Apostle Paul or Saul of Tarsus
In my sermon at Kenwood Baptist Church, a Pastor made the case that the Apostle Paul was not always single but was once married. This observation emerges from Paul’s words in 1 Corinthians 7:8-9.
Here’s how we know that Paul was once married. Paul writes:
8 To the unmarried and the widows I say that it is good for them to remain single, as I am.
If we want to understand how this verse applies to us, we need first of all to whom it is addressed. Your English versions say that Paul addresses “the unmarried and the widows.” It’s clear what Paul means by “widows.” He’s referring to any woman who was once married but whose husband has died. But to whom is Paul referring when he says “the unmarried”?
Some readers interpret the “unmarried” generically as anyone who happens to be unmarried, regardless of how they got into that situation (e.g., Ciampa and Rosner). For this reason, they think that the “unmarried” would include both the widowed, the divorced and those who have never been married. On this view, Paul means to address all Christians who happen to be unmarried.
I think this interpretation is mistaken. It may be that Paul’s words have implications for all who are unmarried, but I think Paul’s reference to the unmarried refers to widowers specifically. There are a number of reasons for this. Not the least of which is the fact that the Greek word for “widower” was rarely used in ancient Greek and was never used in the Koine period (Fee).
For some reason, first-century speakers did not use the word “widower.” My hunch is that they didn’t use it because of the negative social connotation attached to the term. In the first century, a widow was not only bereft of her husband, she was also often destitute. It was a patriarchal culture, and to be without a husband was to be in an extremely vulnerable position. That vulnerability is why the “widows” and “orphans” are often paired together in the Bible (e.g., James 1:27). In a patriarchal culture where there’s no social security safety net, widows and orphans are extremely socially disadvantaged.
A husband who lost his wife in that culture did not experience the same social hardship that a widow did. A widow is unmarried and destitute. But a man who loses his wife is simply unmarried. He is not destitute. And I suspect that is why Paul and other Greek writers didn’t use the term widower to refer to such men. They were simply “unmarried.”
Paul uses the term “unmarried” two other times in this chapter to refer to those who were previously married. In verse 11, “unmarried” clearly refers to someone who was previously married but divorced. In verse 34, an “unmarried” person is distinguished from “virgins” who have never been married. That leads me to believe that “unmarried” in verse 8 also refers to someone who has been previously married. The gender is masculine in Greek, and when paired with “widows” it seems like Paul means to address those who were previously married but whose spouses have passed away.
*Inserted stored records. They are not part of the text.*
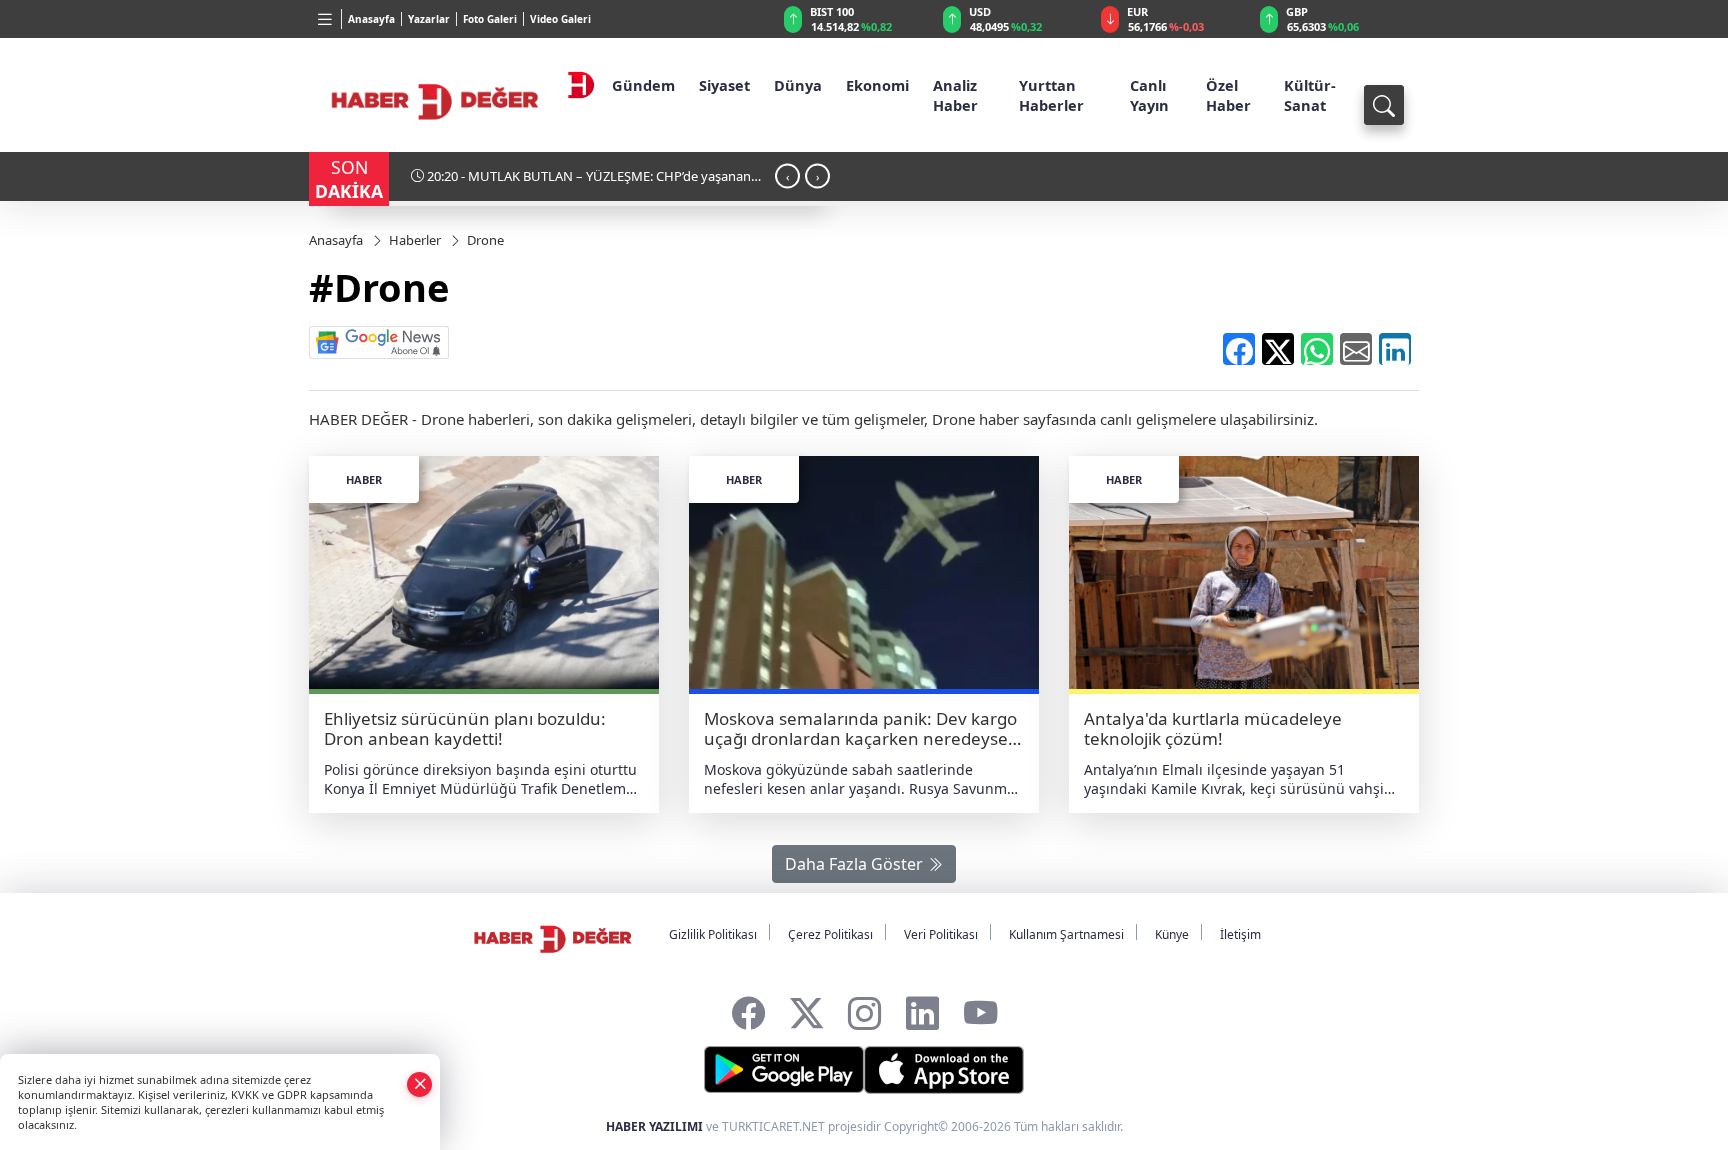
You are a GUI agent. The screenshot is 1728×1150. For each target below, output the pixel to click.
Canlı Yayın (1149, 95)
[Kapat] (420, 1083)
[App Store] (944, 1070)
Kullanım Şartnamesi (1066, 934)
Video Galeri (560, 19)
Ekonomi (877, 85)
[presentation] (787, 175)
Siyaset (724, 85)
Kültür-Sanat (1310, 95)
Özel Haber (1228, 95)
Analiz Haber (955, 95)
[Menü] (325, 19)
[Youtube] (980, 1008)
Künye (1172, 934)
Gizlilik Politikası (713, 934)
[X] (806, 1008)
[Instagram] (864, 1008)
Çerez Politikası (830, 934)
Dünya (798, 85)
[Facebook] (748, 1008)
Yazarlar (429, 19)
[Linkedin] (922, 1008)
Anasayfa (371, 19)
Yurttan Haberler (1051, 95)
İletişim (1240, 934)
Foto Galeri (490, 19)
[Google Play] (784, 1070)
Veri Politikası (941, 934)
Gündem (643, 85)
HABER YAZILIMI (654, 1126)
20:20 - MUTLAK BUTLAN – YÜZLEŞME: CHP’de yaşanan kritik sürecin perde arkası (581, 183)
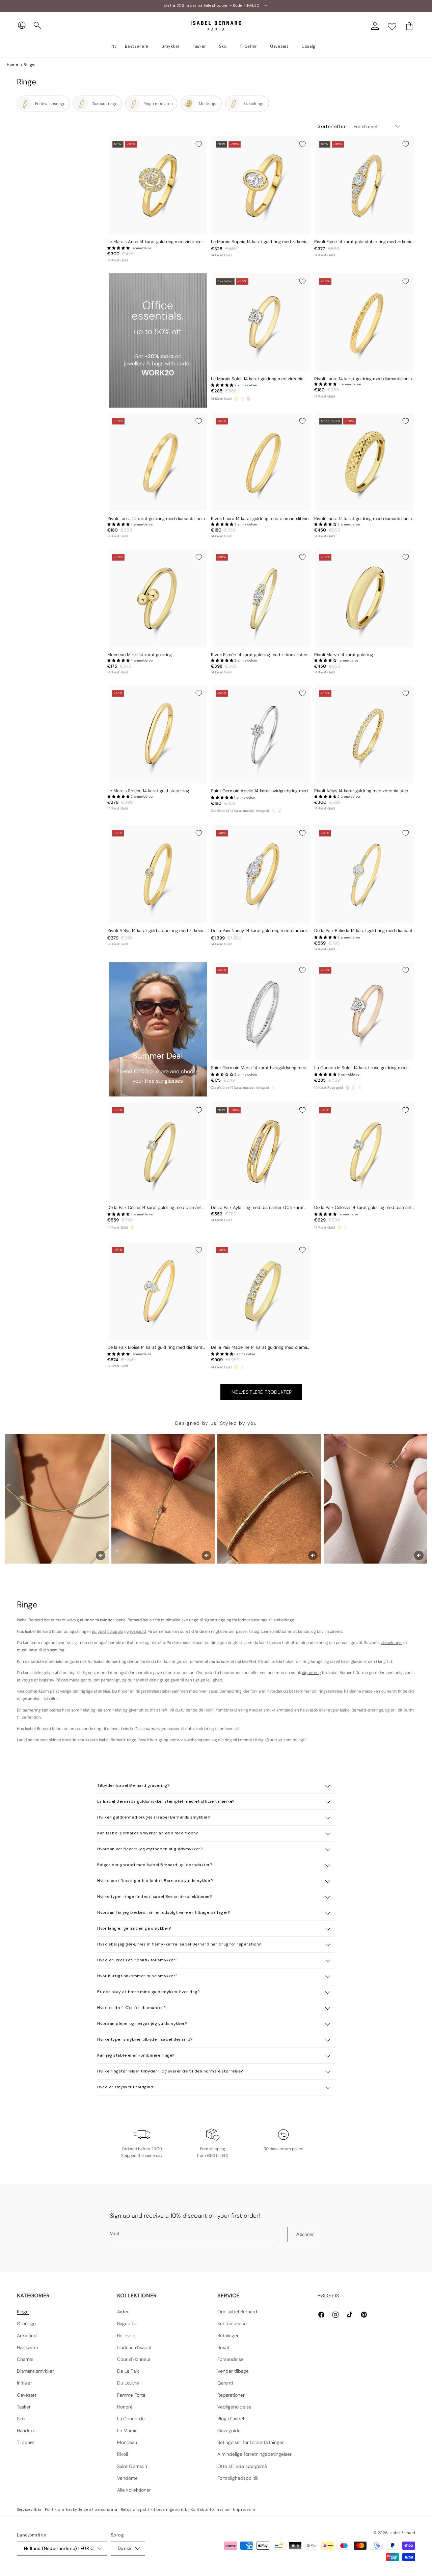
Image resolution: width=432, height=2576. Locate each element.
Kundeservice (232, 2323)
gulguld (99, 1631)
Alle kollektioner (134, 2490)
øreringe (375, 1710)
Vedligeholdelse (234, 2407)
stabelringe (391, 1642)
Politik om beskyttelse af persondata (81, 2509)
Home (12, 64)
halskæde (309, 1710)
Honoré (125, 2407)
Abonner (305, 2234)
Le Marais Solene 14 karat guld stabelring (148, 791)
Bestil (223, 2347)
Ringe (29, 64)
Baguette (126, 2323)
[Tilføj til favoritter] (199, 144)
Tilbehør (25, 2442)
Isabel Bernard (402, 2532)
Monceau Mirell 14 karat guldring (139, 655)
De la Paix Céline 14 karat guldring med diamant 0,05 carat (154, 1208)
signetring (311, 1672)
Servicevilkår (29, 2509)
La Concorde (131, 2419)
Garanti (225, 2383)
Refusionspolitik (137, 2509)
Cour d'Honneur (134, 2359)
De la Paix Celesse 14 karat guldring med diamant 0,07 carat (363, 1208)
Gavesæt (26, 2395)
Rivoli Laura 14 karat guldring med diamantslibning (364, 379)
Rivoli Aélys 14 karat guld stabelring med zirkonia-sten (157, 931)
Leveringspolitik (171, 2509)
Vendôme (127, 2478)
And what does Paul say to these widows and widowers?
It is good for them to remain single, as I am.
I would tweak one small thing about the ESV rendering. It’s not as literal as it could be. There is no Greek term that corresponds to the word “single.” So if you just drop that word, it gives you a more literal sense:
It is good for them to remain…as I am.
1. History tells us that to join the Sanhedrin a man must be married. Though Paul was never identified as a member of the Sanhedrin, scholars say he may have been on the path to becoming a member. He says of himself, “And I was advancing in Judaism beyond many of my own age among my people, so extremely zealous was I for the traditions of my fathers” (Galatians 1:14).
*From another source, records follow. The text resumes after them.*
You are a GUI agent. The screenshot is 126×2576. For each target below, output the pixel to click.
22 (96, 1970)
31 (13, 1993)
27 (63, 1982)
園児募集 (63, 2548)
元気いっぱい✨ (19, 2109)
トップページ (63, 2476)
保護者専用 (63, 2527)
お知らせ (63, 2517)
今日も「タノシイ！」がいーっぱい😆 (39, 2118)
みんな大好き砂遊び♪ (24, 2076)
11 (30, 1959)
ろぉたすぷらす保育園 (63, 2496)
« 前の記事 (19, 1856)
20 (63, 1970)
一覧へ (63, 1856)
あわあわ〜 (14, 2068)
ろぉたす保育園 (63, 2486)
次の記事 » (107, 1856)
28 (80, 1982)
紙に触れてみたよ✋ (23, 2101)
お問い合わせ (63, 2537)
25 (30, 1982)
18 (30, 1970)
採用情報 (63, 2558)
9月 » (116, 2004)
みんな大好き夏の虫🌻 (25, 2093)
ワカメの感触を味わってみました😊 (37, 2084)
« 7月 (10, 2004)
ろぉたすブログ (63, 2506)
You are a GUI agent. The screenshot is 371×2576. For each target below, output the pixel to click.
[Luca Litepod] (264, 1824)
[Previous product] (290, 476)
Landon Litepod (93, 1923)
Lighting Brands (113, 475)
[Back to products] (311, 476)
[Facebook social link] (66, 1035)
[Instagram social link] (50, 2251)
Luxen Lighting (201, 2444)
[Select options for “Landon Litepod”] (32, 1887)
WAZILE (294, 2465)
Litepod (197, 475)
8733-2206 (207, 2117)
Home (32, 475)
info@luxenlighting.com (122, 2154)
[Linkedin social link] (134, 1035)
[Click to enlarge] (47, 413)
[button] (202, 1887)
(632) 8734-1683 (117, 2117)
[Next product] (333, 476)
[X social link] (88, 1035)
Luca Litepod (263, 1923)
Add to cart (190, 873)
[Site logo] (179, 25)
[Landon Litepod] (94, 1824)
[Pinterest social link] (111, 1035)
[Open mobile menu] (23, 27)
2. Also Paul was a Pharisee and he was one of the few who were allowed to vote e.g during sentencing of Stephen and cultural y he couldn’t be elevated to such position if he wasn’t married he would be considered a kid
3. Realizing that t0o be a Pharisee meant to have been married, I have often wondered if perhaps, once he was converted, that his wife had divorced him, not accepting his new-found faith. The possibility that he was a widower is also a possibility. With his obvious love for his ‘sons in the faith-Timothy and Titus-as well as his frequent insertion of parental/especially motherly references in his writings, I think that divorce or death are quite possible.
4. I had same thought. Also some theologians speculate that a wife who would not follow him in the ministry to which he was called was Paul’s “thorn in the flesh”.
5. Except in the days that Paul lived and prior, women did not have the authority to divorce, only men did… so that ends that
6. Paul speaks of one who has been abandoned for their faith being free to remarry. His wife could have gone home to her family without a formal divorce on the grounds that he had lost his mind and disgraced her by leaving everything he knew and had worked for.